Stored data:
◇ ◇ ◇ ◇

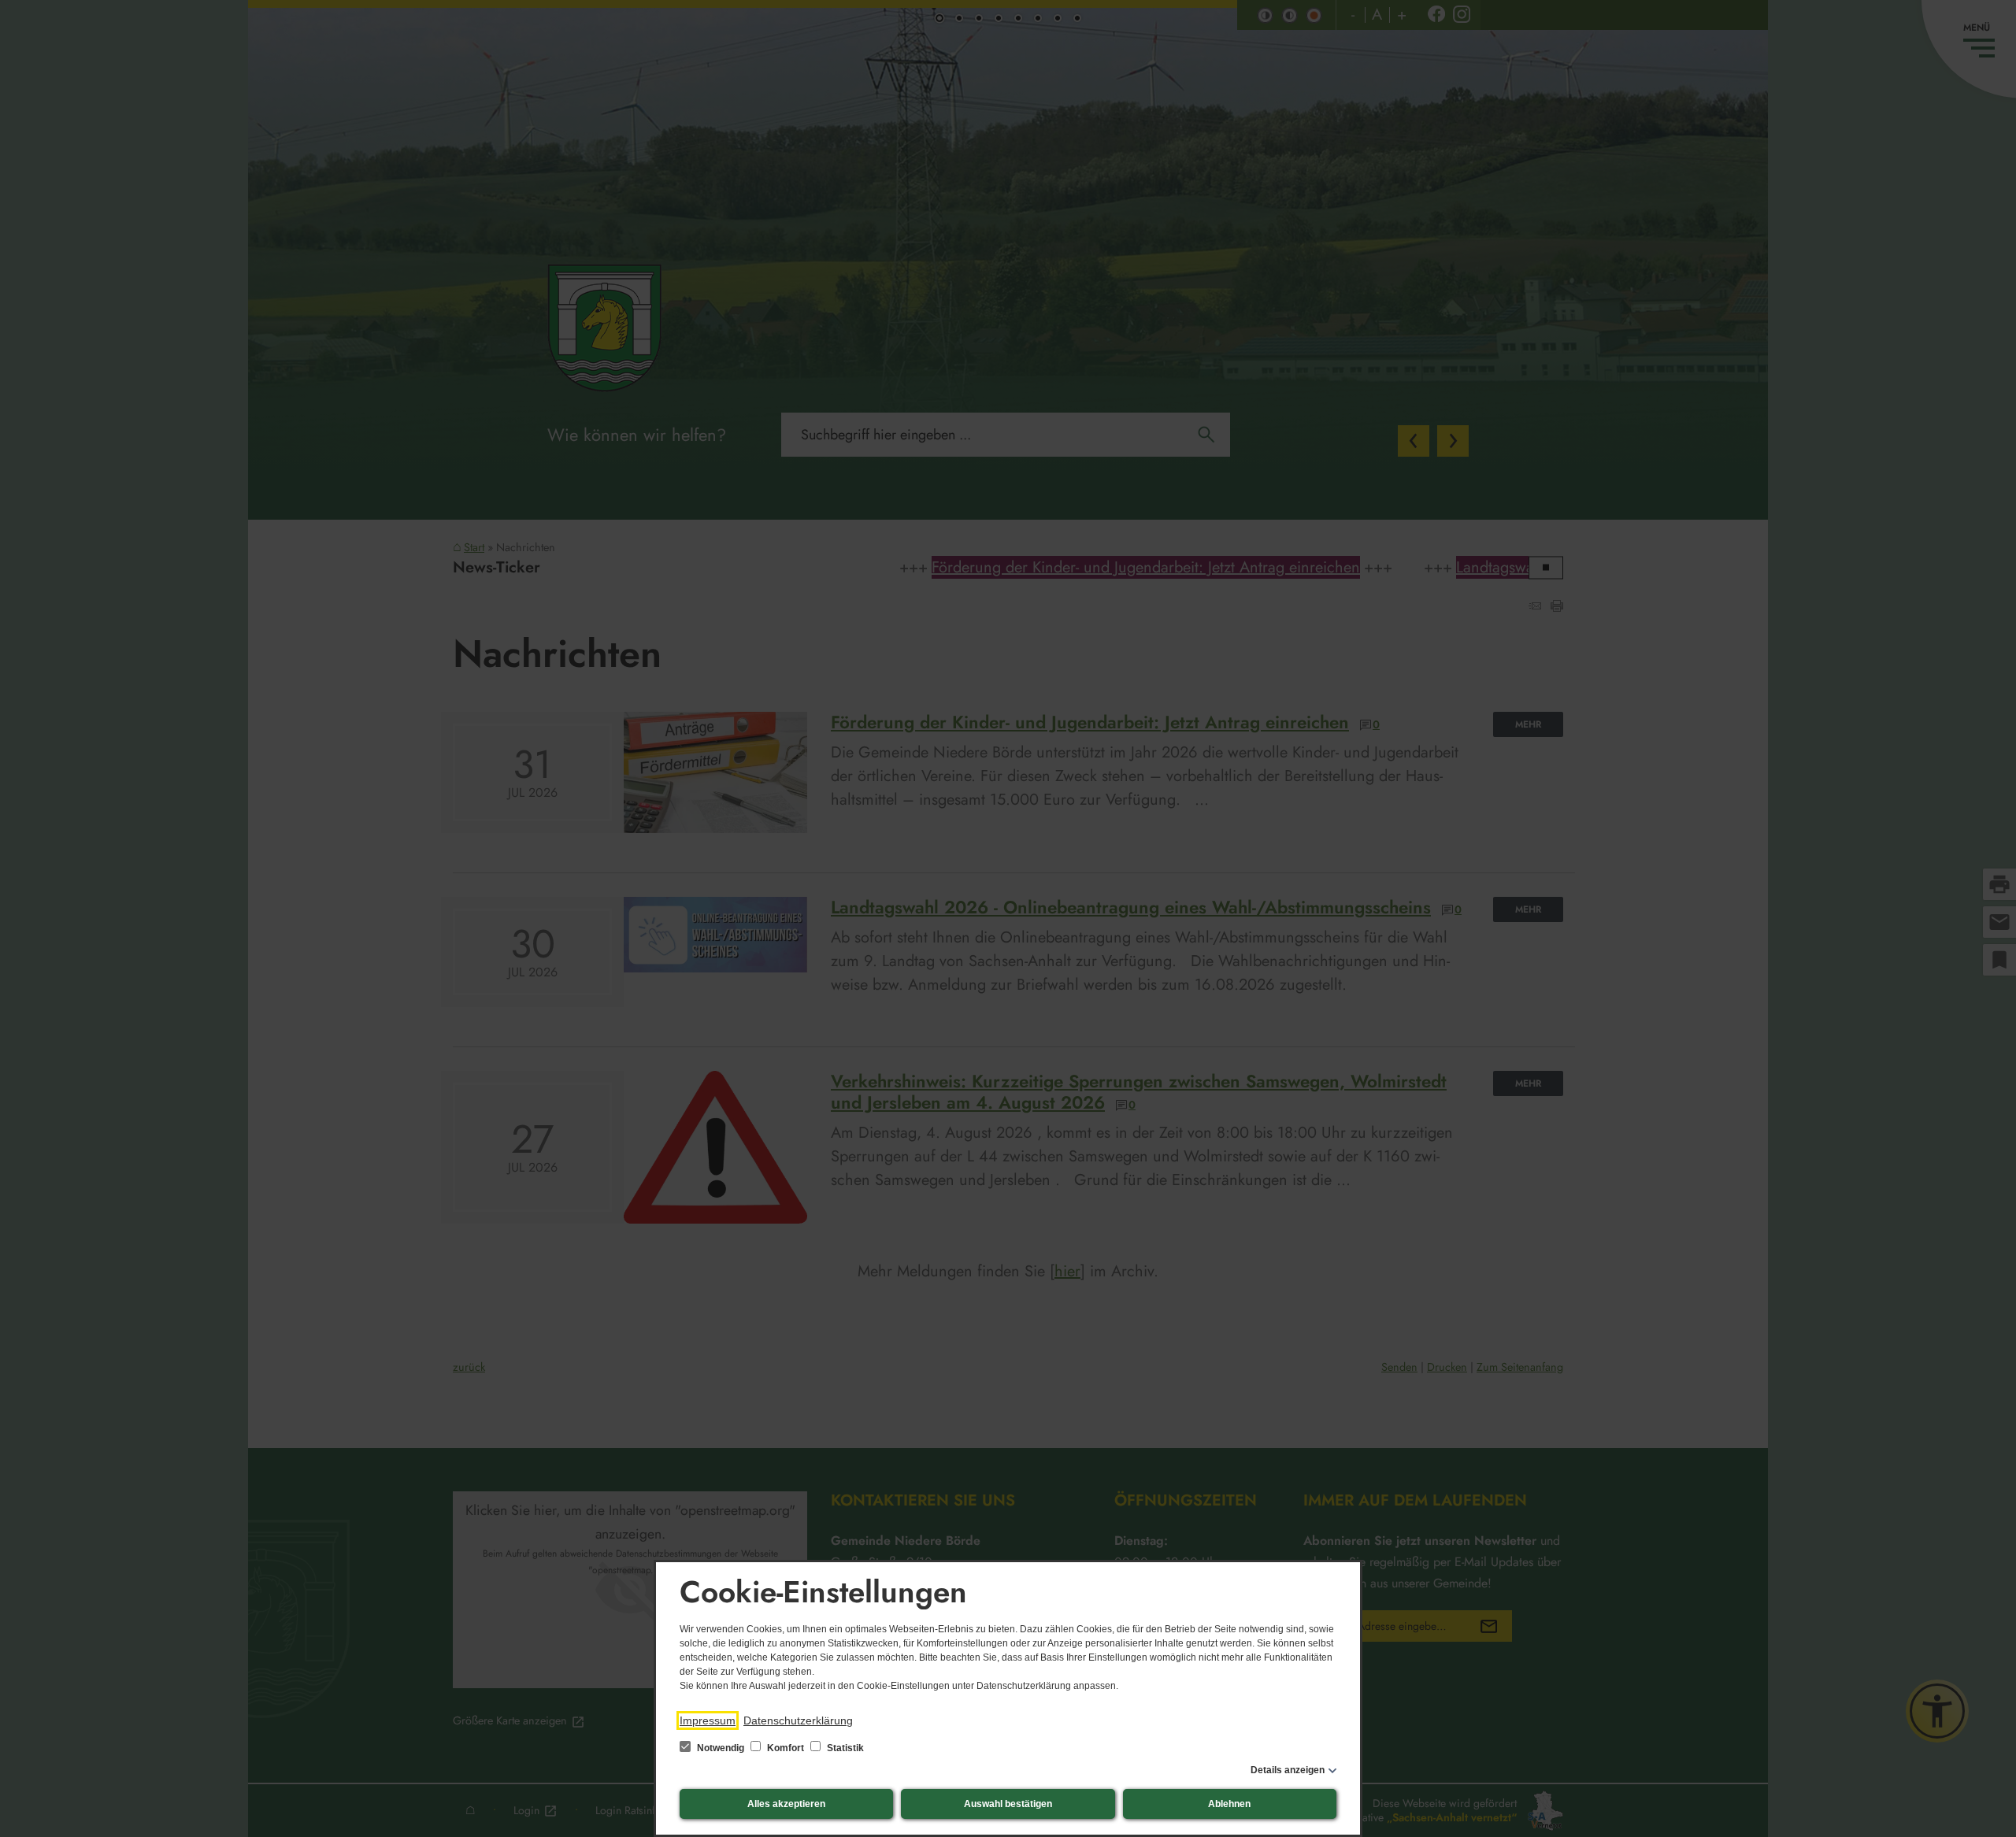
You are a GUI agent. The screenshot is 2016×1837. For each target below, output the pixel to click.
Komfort (785, 1748)
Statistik (844, 1748)
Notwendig (721, 1748)
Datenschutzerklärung (798, 1720)
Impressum (708, 1720)
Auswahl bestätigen (1008, 1803)
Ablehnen (1229, 1803)
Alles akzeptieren (786, 1803)
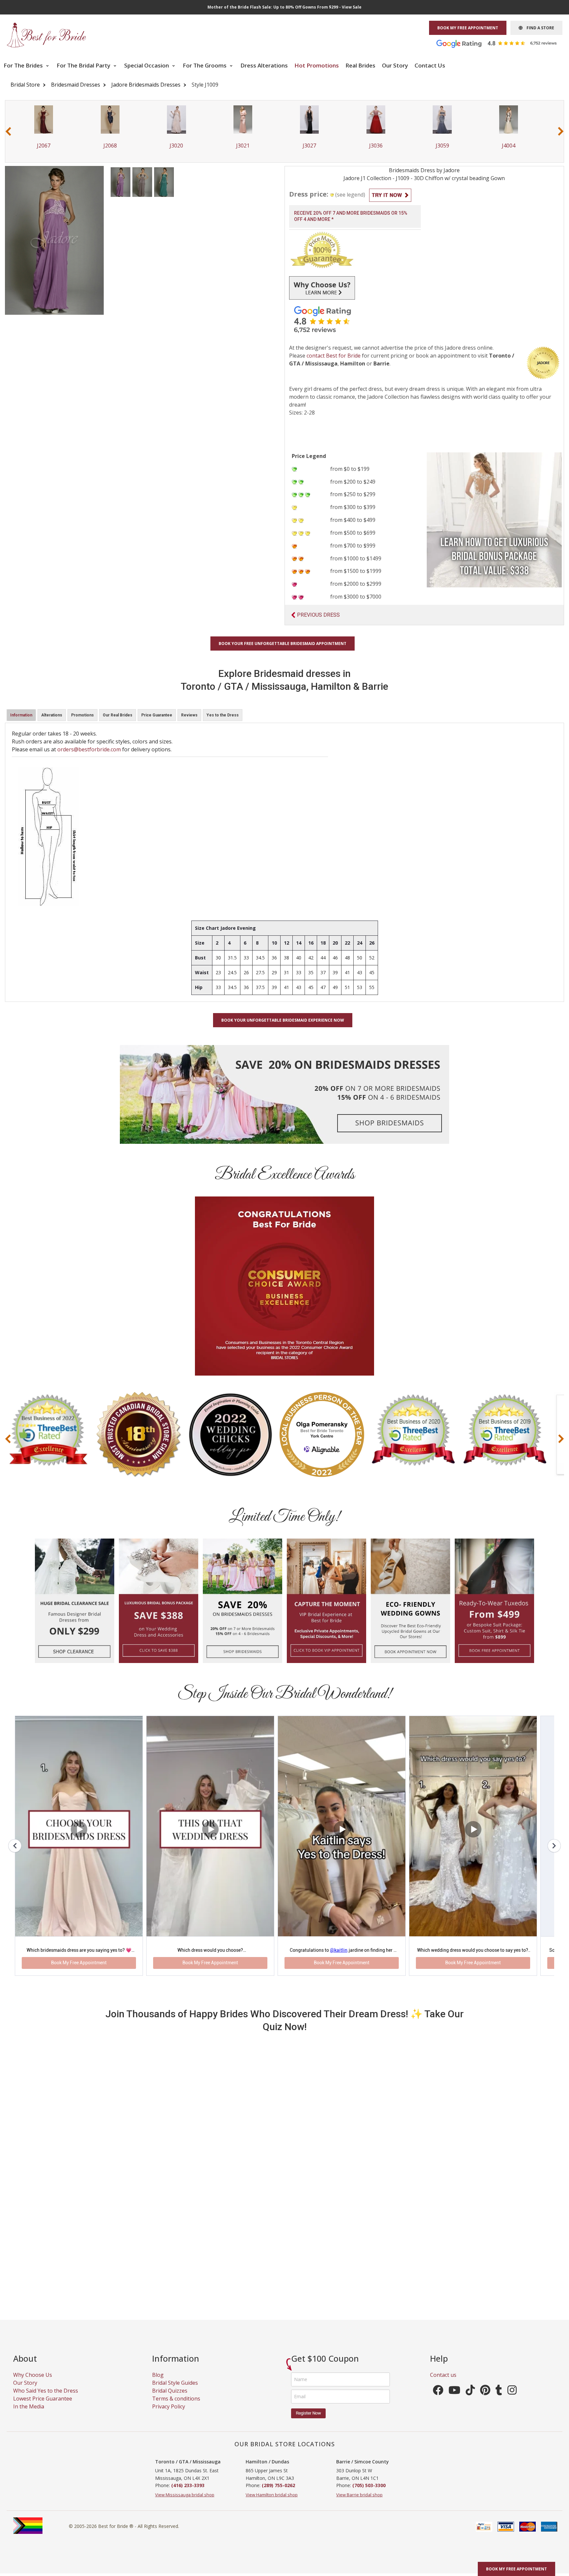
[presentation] (8, 131)
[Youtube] (454, 2399)
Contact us (443, 2382)
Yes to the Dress (222, 715)
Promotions (82, 715)
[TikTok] (470, 2399)
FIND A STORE (538, 28)
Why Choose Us (32, 2382)
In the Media (28, 2414)
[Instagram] (512, 2399)
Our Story (395, 65)
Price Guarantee (156, 715)
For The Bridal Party (84, 65)
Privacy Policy (168, 2414)
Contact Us (430, 65)
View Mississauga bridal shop (184, 2502)
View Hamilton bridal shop (272, 2502)
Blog (158, 2382)
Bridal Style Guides (175, 2390)
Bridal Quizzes (169, 2398)
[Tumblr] (499, 2399)
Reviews (189, 715)
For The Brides (24, 65)
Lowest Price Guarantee (42, 2406)
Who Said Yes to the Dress (45, 2398)
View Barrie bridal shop (359, 2502)
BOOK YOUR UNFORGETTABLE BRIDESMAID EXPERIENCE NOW (282, 1020)
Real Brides (360, 65)
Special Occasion (147, 65)
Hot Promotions (316, 65)
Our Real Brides (117, 715)
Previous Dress (318, 615)
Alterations (51, 715)
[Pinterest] (485, 2399)
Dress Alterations (264, 65)
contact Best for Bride (334, 355)
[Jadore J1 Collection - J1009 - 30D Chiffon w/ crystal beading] (120, 181)
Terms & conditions (176, 2406)
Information (21, 715)
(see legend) (350, 194)
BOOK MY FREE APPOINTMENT (467, 28)
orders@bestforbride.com (89, 749)
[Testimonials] (501, 43)
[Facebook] (438, 2399)
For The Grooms (205, 65)
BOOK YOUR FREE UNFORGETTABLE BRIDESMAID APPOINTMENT (282, 643)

◇ ◇ ◇ ◇

What to produce. Apart from the pictures, every line above must be printed exactly.

Task output.
You are a GUI agent. The screenshot is 2016×1837. For each target below, output the pixel to click.
Komfort (785, 1748)
Statistik (844, 1748)
Notwendig (721, 1748)
Datenschutzerklärung (798, 1720)
Impressum (708, 1720)
Auswahl bestätigen (1008, 1803)
Ablehnen (1229, 1803)
Alles akzeptieren (786, 1803)
[presentation] (8, 131)
[Youtube] (454, 2399)
Contact us (443, 2382)
Yes to the Dress (222, 715)
Promotions (82, 715)
[TikTok] (470, 2399)
FIND A STORE (538, 28)
Why Choose Us (32, 2382)
In the Media (28, 2414)
[Instagram] (512, 2399)
Our Story (395, 65)
Price Guarantee (156, 715)
For The Bridal Party (84, 65)
Privacy Policy (168, 2414)
Contact Us (430, 65)
View Mississauga bridal shop (184, 2502)
View Hamilton bridal shop (272, 2502)
Blog (158, 2382)
Bridal Style Guides (175, 2390)
Bridal Quizzes (169, 2398)
[Tumblr] (499, 2399)
Reviews (189, 715)
For The Brides (24, 65)
Lowest Price Guarantee (42, 2406)
Who Said Yes to the Dress (45, 2398)
View Barrie bridal shop (359, 2502)
BOOK YOUR UNFORGETTABLE BRIDESMAID EXPERIENCE NOW (282, 1020)
Real Brides (360, 65)
Special Occasion (147, 65)
Hot Promotions (316, 65)
Our Real Brides (117, 715)
Previous Dress (318, 615)
Alterations (51, 715)
[Pinterest] (485, 2399)
Dress Alterations (264, 65)
contact Best for Bride (334, 355)
[Jadore J1 Collection - J1009 - 30D Chiffon w/ crystal beading] (120, 181)
Terms & conditions (176, 2406)
Information (21, 715)
(see legend) (350, 194)
BOOK MY FREE APPOINTMENT (467, 28)
orders@bestforbride.com (89, 749)
[Testimonials] (501, 43)
[Facebook] (438, 2399)
For The Grooms (205, 65)
BOOK YOUR FREE UNFORGETTABLE BRIDESMAID APPOINTMENT (282, 643)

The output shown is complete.